Ask HN: How to start a career in freelance web development? - yansuck

Hello HN. I am a young programmer trying to start a career in web development. I have become familiar with all stacks on web development and I would like to start some freelancing jobs. However I have no idea how to market myself, get clients, build portfolio,etc. Could any veteran share some ideas on this topic with me? Thanks so much! :D
======
CuBe_Labs
I would start out by producing websites for friends and family to get your
name out there and show off what you can do. Also, it might help your
portfolio if you were to offer to produce websites for organizations that
don't yet have one and that would benefit from one. As an example, I made a
website for a local Air Cadet unit (a youth leadership program) for free, and
they loved it and have utilized it as a major tool for communicating with
their members.
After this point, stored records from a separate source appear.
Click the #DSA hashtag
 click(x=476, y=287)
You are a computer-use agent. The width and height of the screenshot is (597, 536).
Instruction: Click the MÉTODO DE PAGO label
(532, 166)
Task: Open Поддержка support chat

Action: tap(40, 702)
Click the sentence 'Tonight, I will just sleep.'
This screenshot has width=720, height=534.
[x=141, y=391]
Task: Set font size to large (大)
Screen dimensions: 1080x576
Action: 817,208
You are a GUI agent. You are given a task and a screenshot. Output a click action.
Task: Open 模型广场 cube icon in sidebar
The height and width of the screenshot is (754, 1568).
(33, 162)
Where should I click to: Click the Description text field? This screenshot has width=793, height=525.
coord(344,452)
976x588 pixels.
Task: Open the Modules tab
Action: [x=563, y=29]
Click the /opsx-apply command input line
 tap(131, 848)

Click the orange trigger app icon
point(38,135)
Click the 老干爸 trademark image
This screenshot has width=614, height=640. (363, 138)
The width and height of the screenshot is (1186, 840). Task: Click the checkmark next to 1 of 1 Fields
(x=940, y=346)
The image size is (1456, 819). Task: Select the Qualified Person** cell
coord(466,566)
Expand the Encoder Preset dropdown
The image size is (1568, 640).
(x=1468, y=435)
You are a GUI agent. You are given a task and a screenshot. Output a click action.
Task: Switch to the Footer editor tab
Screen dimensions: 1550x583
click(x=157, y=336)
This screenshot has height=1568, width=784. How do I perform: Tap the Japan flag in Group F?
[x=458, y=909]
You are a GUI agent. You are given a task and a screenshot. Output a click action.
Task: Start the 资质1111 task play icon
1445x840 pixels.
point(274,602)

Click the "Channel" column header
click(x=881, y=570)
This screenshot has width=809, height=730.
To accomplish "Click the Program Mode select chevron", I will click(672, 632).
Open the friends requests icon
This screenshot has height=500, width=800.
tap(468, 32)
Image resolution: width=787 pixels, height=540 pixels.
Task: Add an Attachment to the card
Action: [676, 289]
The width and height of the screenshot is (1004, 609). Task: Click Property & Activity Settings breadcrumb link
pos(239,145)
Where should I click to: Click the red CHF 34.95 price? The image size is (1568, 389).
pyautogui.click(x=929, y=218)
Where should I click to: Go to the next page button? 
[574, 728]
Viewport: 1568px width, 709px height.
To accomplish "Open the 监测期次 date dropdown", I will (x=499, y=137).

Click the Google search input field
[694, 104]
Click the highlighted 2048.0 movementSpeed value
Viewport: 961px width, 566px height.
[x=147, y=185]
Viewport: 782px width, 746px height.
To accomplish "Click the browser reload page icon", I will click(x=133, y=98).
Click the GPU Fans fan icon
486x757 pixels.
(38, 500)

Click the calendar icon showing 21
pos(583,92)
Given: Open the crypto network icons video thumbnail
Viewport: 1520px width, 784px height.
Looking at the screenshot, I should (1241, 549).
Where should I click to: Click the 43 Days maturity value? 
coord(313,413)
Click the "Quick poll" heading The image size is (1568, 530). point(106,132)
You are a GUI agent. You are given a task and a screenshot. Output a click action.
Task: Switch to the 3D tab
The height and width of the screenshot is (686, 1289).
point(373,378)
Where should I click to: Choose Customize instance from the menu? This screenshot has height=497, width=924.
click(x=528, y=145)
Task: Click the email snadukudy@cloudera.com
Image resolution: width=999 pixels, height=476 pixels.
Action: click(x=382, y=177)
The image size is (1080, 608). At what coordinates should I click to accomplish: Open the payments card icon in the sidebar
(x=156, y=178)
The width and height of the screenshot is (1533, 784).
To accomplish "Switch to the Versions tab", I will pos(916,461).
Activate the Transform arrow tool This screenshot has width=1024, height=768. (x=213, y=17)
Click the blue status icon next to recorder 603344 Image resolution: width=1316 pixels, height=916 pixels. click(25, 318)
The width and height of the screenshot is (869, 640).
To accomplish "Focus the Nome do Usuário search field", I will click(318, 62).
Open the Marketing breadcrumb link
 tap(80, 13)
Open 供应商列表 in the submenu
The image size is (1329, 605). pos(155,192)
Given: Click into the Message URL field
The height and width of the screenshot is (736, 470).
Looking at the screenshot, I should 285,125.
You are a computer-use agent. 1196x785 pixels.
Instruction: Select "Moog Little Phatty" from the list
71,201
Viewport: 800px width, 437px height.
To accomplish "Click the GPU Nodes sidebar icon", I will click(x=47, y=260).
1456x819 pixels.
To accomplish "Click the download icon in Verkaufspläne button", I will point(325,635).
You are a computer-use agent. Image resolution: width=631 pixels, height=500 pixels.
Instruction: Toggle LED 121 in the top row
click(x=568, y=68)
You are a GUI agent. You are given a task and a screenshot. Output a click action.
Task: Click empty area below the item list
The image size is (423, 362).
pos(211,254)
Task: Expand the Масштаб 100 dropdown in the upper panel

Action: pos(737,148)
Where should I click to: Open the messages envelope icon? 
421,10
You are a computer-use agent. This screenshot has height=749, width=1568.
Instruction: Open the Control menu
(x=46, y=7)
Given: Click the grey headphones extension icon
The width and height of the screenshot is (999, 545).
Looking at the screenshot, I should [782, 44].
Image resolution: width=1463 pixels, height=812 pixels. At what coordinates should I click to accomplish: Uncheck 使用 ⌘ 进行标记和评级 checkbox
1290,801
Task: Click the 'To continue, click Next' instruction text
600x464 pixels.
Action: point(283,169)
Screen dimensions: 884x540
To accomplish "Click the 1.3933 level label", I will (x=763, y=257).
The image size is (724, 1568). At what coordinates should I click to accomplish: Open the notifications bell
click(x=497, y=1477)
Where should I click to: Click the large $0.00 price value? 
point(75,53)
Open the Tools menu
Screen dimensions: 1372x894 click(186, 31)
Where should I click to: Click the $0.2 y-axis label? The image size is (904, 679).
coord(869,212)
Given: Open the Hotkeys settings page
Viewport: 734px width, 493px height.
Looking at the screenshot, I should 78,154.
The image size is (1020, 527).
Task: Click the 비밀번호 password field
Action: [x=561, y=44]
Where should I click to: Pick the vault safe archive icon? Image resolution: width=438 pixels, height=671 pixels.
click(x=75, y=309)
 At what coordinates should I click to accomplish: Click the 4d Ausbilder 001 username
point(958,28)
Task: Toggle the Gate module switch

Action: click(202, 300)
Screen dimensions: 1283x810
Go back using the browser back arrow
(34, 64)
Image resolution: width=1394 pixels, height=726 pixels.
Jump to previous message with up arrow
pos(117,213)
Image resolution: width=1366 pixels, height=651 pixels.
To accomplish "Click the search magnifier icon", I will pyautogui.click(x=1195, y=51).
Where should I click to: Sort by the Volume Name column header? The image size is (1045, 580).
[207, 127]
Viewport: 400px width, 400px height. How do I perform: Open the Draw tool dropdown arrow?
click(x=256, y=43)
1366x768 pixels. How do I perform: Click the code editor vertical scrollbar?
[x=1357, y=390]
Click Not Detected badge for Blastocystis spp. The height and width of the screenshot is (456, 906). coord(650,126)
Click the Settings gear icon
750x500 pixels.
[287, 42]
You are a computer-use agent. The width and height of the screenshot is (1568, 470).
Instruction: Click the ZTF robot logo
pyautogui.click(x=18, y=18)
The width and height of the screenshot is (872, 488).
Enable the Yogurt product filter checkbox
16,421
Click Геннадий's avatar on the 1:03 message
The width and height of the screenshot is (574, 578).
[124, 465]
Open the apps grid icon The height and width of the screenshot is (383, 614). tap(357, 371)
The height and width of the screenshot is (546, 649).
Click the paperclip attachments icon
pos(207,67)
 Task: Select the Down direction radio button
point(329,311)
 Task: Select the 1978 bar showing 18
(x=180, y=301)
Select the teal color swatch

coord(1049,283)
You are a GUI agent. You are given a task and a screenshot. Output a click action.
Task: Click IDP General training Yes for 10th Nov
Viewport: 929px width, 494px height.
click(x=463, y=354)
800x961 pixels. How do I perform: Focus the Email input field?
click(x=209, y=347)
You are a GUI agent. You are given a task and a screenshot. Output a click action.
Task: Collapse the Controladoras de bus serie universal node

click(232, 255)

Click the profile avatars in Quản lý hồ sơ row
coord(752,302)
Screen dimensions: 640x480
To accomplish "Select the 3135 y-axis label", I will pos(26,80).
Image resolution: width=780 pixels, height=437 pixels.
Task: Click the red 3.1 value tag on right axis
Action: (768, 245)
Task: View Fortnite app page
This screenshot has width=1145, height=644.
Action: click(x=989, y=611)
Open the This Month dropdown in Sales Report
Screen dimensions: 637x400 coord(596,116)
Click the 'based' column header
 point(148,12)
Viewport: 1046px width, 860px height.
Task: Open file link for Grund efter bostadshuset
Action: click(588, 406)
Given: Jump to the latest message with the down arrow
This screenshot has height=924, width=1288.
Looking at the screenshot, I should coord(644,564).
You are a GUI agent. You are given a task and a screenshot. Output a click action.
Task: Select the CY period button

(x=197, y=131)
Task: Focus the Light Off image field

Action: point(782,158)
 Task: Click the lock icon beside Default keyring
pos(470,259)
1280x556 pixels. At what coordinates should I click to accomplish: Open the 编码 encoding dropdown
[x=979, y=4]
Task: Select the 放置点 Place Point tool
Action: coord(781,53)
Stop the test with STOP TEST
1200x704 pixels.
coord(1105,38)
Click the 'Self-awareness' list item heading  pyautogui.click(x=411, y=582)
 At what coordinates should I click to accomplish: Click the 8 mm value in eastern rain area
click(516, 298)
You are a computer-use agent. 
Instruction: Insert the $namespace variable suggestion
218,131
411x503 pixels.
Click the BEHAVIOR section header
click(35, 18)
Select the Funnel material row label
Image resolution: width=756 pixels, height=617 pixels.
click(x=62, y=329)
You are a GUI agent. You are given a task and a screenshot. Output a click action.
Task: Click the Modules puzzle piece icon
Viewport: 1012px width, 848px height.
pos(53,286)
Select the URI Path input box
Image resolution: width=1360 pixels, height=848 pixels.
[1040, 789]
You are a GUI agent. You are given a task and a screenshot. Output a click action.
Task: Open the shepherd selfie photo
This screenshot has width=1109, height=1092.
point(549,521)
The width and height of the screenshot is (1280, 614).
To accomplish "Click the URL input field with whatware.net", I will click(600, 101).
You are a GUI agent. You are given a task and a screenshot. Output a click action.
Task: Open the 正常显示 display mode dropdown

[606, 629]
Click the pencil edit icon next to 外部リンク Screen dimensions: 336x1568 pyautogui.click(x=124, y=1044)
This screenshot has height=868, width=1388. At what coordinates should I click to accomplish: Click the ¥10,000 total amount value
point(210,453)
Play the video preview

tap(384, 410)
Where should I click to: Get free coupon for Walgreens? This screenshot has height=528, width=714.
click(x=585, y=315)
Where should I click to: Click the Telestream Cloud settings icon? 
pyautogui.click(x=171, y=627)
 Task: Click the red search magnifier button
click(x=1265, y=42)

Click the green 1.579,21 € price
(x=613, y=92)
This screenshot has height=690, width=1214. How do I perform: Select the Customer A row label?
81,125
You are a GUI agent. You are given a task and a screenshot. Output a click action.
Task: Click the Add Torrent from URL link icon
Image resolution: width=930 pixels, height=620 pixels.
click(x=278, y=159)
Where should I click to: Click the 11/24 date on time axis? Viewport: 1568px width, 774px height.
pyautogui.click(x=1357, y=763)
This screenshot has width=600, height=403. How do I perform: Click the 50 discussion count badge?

This might not sound very effective, but it required little
effort to make and has given me free advertising by word of mouth from the
members of the unit, their parents, and the people in charge of the program.
So, essentially I'm suggesting that you offer your services to anyone you can
and get them to recomend you to their friends.Hope tht advice helpeyou out a
bit!

------
petervandijck
"I am familiar with all stacks" just means that you aren't great in any one
particular stack. Become great at 1 stack. Pick one, it doesn't mean you can't
do other things, it means you are selling 1 specific thing.

Then respond to "looking for freelancers" posts on HN.

------
officialjunk
what did you build to familiarize yourself? do you have any websites currently
up? if you don't, sounds like that's where to begin. create a demo/portfolio
website of some kind.